Na nova CGE de 2023, o Ministério das Finanças não esconde o problema cada vez maior que tem em mãos.

"A receita por cobrar pela AT - Autoridade Tributária e Aduaneira (passado o prazo de cobrança voluntária) ascendeu, no final de 2023, a 26.757,7 milhões de euros, representando um aumento de 2.476,4 milhões de euros (+10,2%) face ao valor de 2022. Para esta evolução contribuiu o aumento de 721,4 milhões de euros (+10,1%) da dívida ativa e de 1.726,6 milhões de euros (+19,9%) da dívida incobrável", diz o documento entregue agora ao Parlamento.

"Assim, no final de 2023, 29,9% da carteira correspondia a dívida ativa, 31,6% a suspensa e 38,9% classificada como incobrável." Ou seja, a dívida considerada definitivamente perdida é a que mais pesa no bolo total das dívidas à AT.

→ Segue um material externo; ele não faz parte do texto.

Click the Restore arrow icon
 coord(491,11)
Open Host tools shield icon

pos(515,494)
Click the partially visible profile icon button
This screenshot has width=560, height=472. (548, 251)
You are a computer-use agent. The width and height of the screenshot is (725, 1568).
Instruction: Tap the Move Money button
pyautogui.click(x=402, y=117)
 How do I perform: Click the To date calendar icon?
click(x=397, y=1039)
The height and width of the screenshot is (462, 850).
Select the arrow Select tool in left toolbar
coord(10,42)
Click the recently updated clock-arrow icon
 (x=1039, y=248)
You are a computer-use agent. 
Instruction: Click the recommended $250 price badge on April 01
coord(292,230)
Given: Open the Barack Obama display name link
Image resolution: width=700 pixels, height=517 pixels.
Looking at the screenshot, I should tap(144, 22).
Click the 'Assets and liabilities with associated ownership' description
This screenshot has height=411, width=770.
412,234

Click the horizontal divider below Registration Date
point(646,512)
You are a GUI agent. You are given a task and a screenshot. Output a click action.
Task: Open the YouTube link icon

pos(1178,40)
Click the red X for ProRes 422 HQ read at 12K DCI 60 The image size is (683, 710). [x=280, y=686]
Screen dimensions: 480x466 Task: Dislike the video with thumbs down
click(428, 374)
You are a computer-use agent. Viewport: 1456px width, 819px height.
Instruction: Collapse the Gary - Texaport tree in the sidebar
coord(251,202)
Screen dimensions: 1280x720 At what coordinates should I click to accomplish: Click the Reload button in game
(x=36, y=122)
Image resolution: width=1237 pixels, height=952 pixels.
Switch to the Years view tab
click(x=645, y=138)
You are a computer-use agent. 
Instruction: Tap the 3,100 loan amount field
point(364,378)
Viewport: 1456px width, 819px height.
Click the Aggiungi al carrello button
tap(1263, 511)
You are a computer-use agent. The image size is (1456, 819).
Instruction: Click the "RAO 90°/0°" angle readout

O governo explica que todo aquele valor de quase 27 mil milhões de euros de receitas devidas à AT "abrange toda a dívida em cobrança coerciva".

Isto é, "abrange dívida ao Estado (fiscal e não fiscal) e também, por exemplo, as dívidas relativas a receita fiscal dos municípios e das regiões autónomas, bem como de entidades externas em cobrança pela Autoridade Tributária e Aduaneira", refere o Ministério das Finanças.

Cobrança coerciva dispara, prescrições afundam

A recuperação de dívidas fiscais de forma coerciva junto dos contribuintes aumentou de forma significativa, quase 21%, no ano passado, revela também a nova CGE.

O documento revela ainda que o nível de dívidas fiscais prescritas (impostos definitivamente perdidos por ter expirado o prazo legal para a sua efetiva cobrança) afundou mais de 55% em 2023.

Segundo a CGE, em 2023, "foi registado em receita do Estado decorrente da cobrança coerciva o valor de 1.294,9 milhões de euros, verificando-se um acréscimo de 223,6 milhões de euros (+20,9%) face ao ano anterior".

"Para esse acréscimo contribuiu essencialmente a variação positiva registada no imposto sobre o rendimento das pessoas singulares (IRS), nos outros impostos diretos, no imposto sobre o valor acrescentado (IVA) e nos juros de mora".

Quanto aos impostos prescritos, o ministério informa que "a prescrição das dívidas fiscais, em 2023, situou-se em 19,6 milhões de euros, o que representou uma diminuição de 24,1 milhões de euros (-55,2%) relativamente ao ano anterior".

"O IVA manteve-se, em 2023, como o imposto com maior peso (43,3%) no total do valor da prescrição, apresentando, no entanto, uma diminuição do valor prescrito, de menos 16,6 milhões de euros (-66,3%), face ao ano anterior."